## What you should do
Below is a set of records. Please retype every one exactly.

## Records supplied
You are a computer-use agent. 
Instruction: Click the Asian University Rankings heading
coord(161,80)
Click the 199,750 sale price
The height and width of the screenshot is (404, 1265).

## Written answer
You are a computer-use agent. 
Instruction: Click the Asian University Rankings heading
coord(161,80)
Click the 199,750 sale price
The height and width of the screenshot is (404, 1265).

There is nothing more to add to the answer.